WORK INSTRUCTIONS> Make an exact copy of the records that follow, with each picture omitted.

RECORDS TO USE>

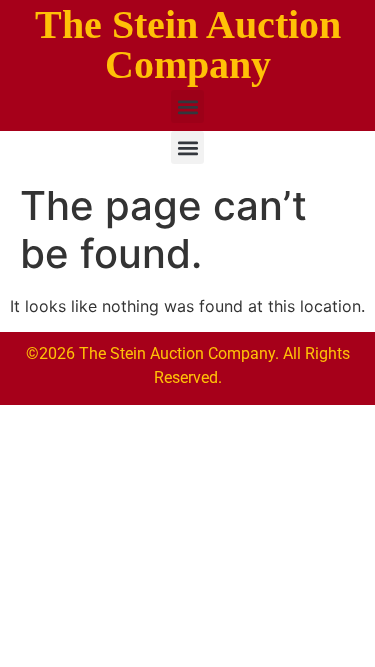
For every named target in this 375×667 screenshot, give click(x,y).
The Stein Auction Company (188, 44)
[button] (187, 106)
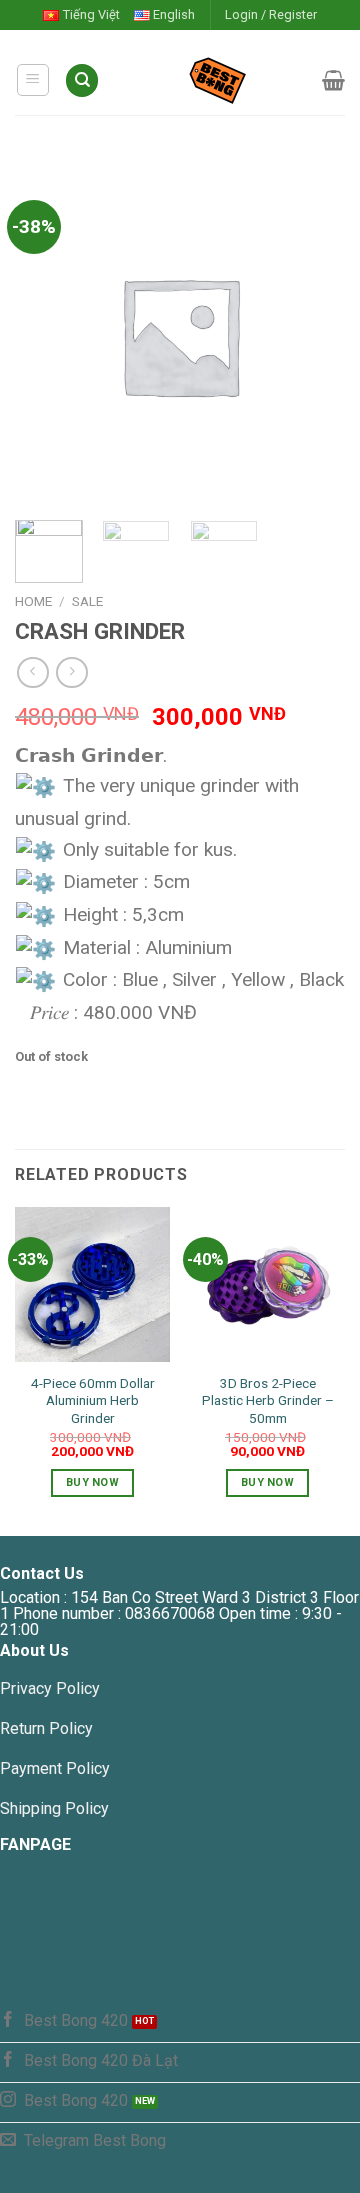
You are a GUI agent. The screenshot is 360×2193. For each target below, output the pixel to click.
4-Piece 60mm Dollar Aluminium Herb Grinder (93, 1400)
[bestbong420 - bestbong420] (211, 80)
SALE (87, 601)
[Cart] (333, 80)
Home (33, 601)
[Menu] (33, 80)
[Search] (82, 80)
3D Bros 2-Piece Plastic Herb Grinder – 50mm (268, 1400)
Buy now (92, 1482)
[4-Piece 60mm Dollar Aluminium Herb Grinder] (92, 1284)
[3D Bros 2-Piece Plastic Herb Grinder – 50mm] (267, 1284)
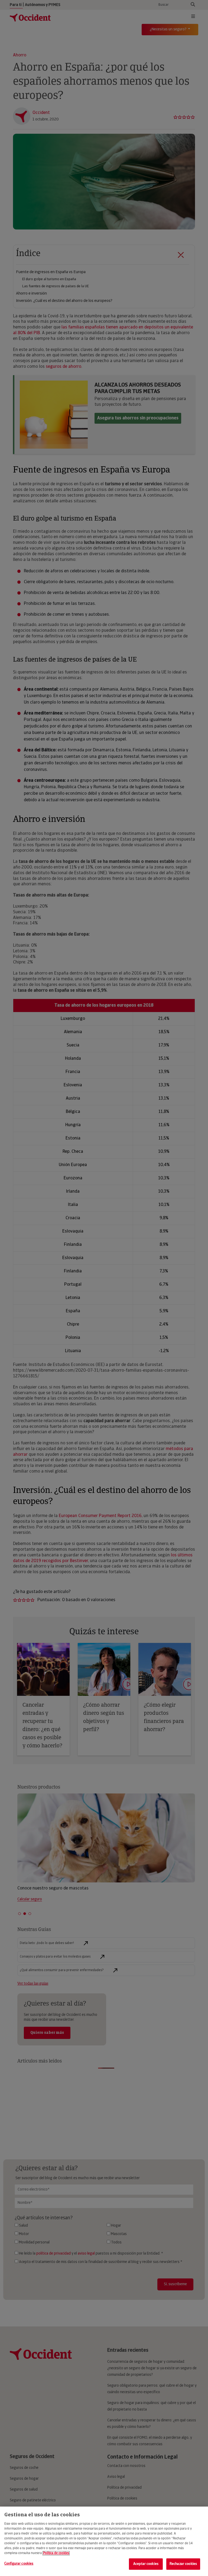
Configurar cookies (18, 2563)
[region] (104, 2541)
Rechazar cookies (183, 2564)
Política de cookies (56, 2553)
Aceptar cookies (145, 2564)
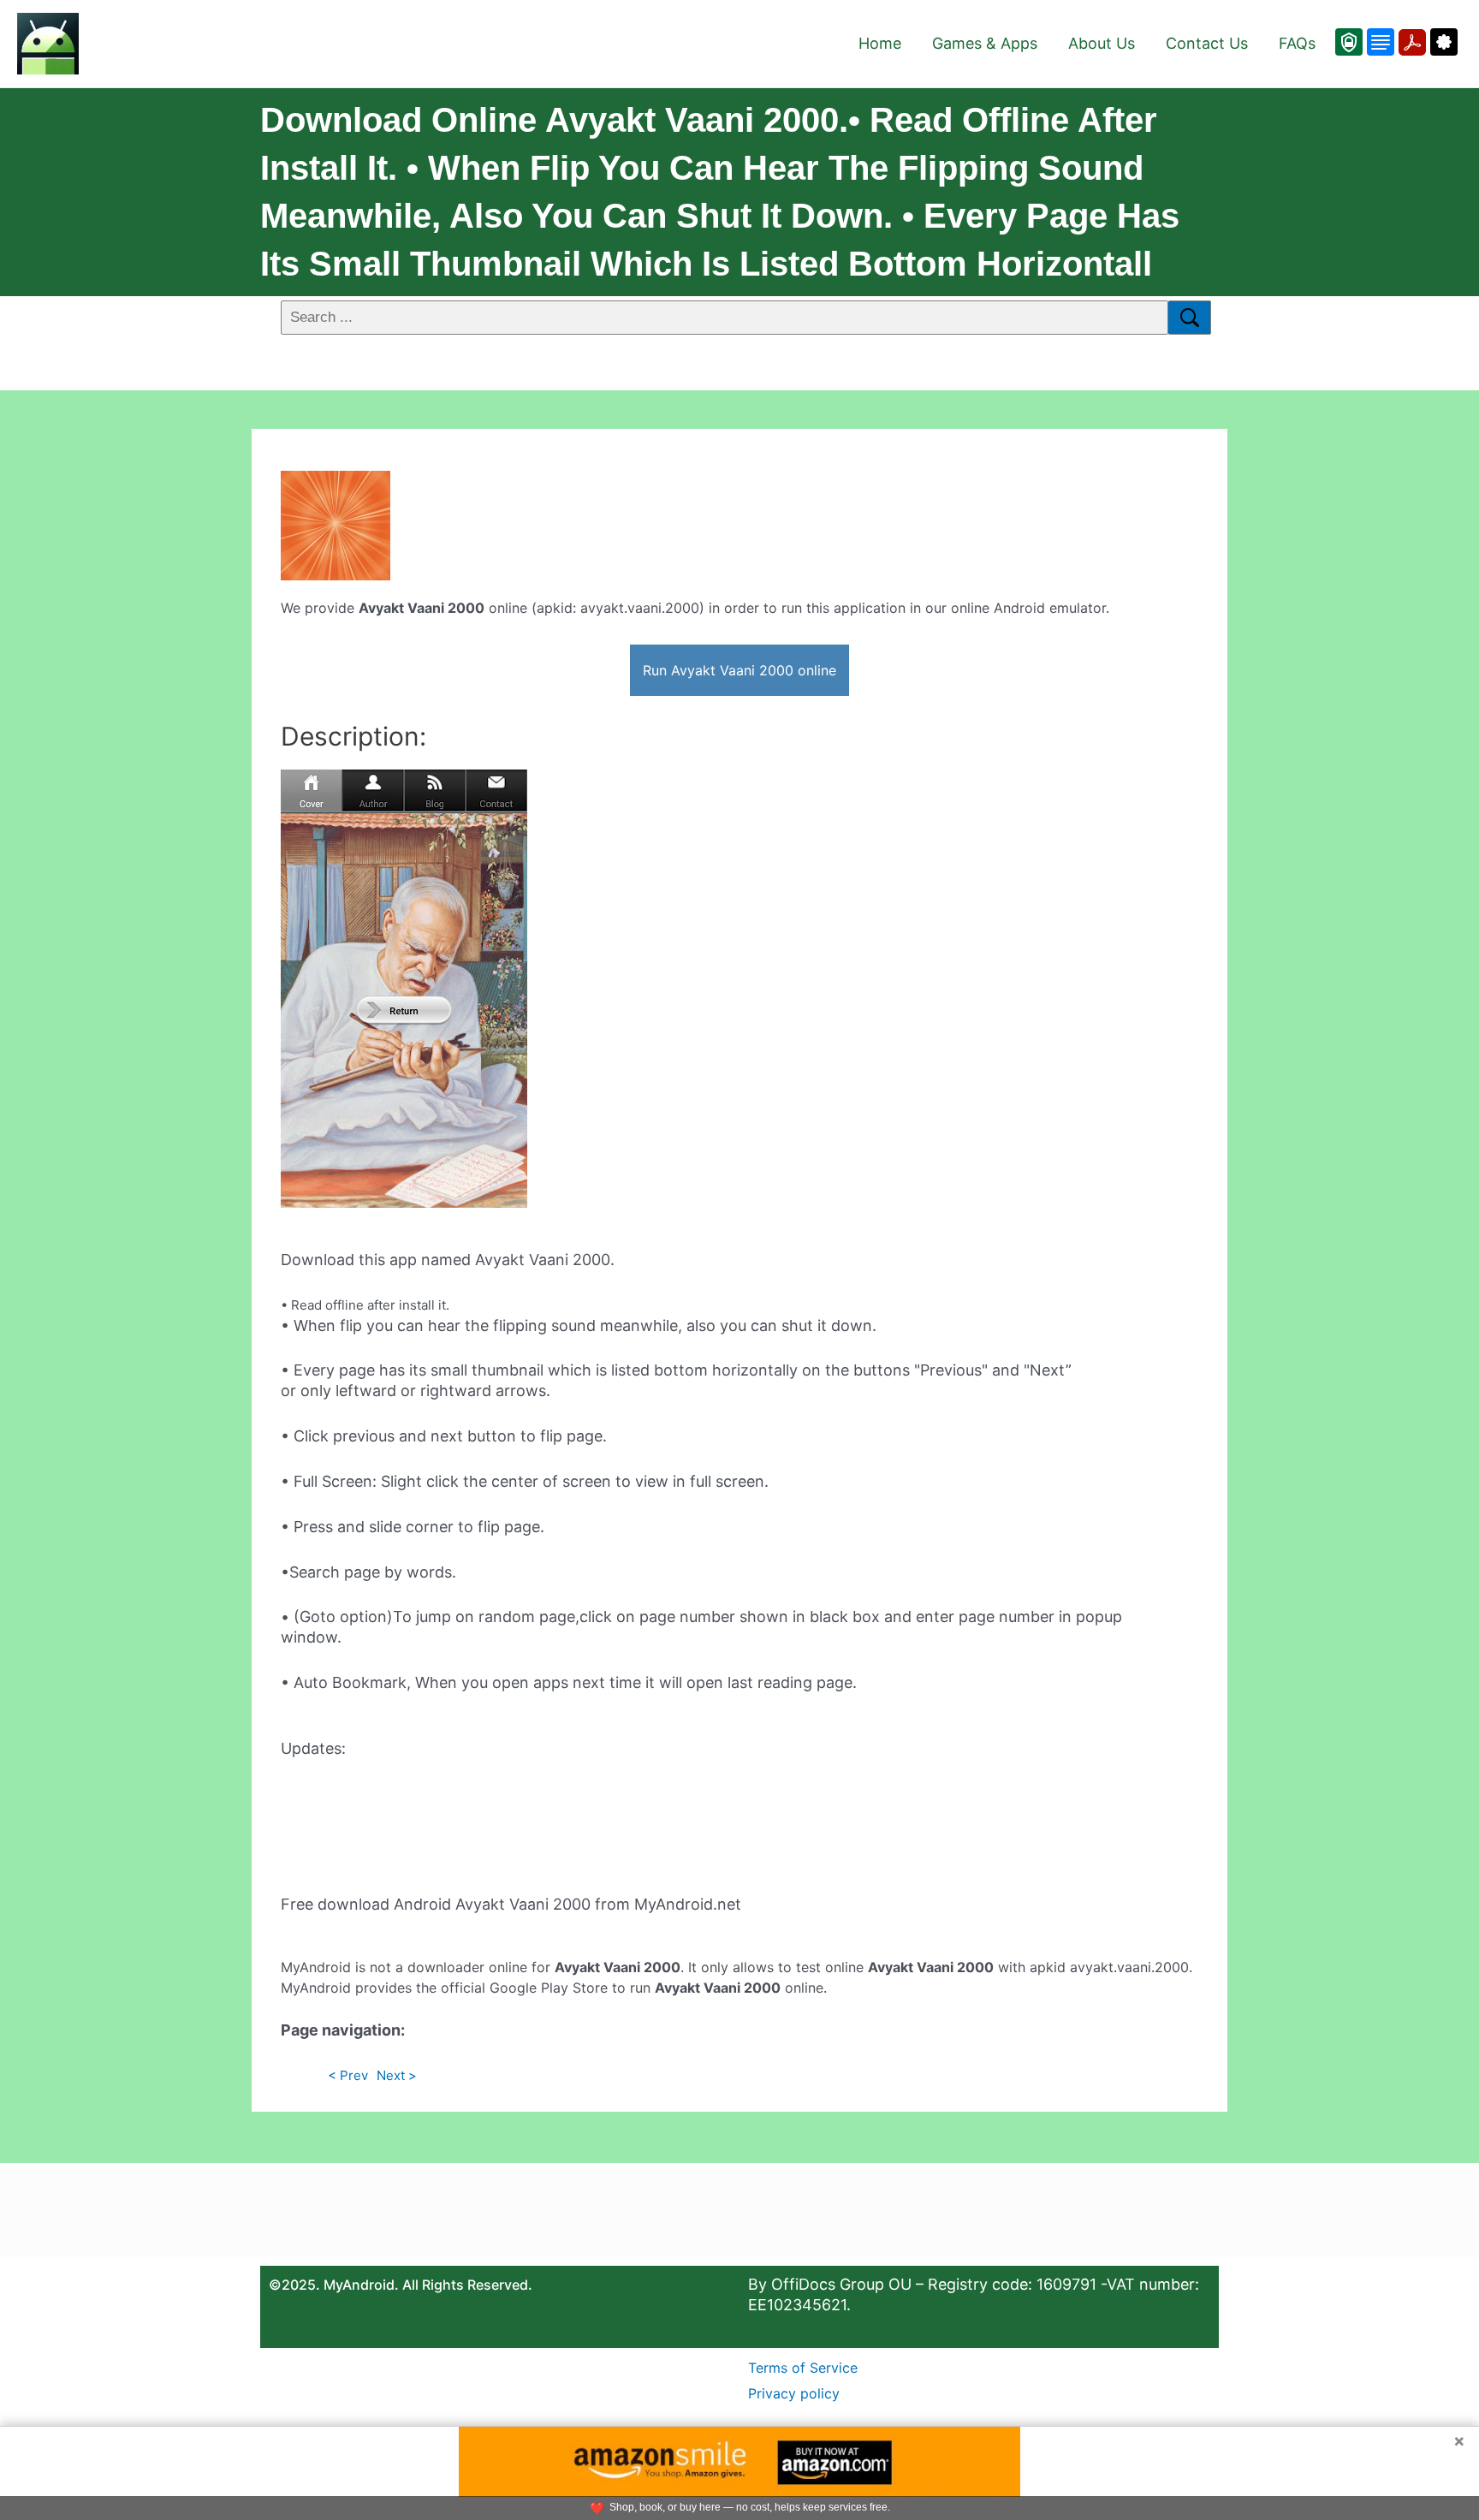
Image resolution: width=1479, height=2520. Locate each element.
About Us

TASK ANSWER>
For every named target in this 375×667 screenshot, give click(x,y).
The Stein Auction Company (188, 44)
[button] (187, 106)
You are a GUI agent. The screenshot is 360×2193. For each target below, output the pixel to click.
4-Piece 60mm Dollar Aluminium Herb Grinder (93, 1400)
[bestbong420 - bestbong420] (211, 80)
SALE (87, 601)
[Cart] (333, 80)
Home (33, 601)
[Menu] (33, 80)
[Search] (82, 80)
3D Bros 2-Piece Plastic Herb Grinder – 50mm (268, 1400)
Buy now (92, 1482)
[4-Piece 60mm Dollar Aluminium Herb Grinder] (92, 1284)
[3D Bros 2-Piece Plastic Herb Grinder – 50mm] (267, 1284)
Configurar cookies (18, 2563)
[region] (104, 2541)
Rechazar cookies (183, 2564)
Política de cookies (56, 2553)
Aceptar cookies (145, 2564)
Image resolution: width=1479, height=2520. Locate each element.
About Us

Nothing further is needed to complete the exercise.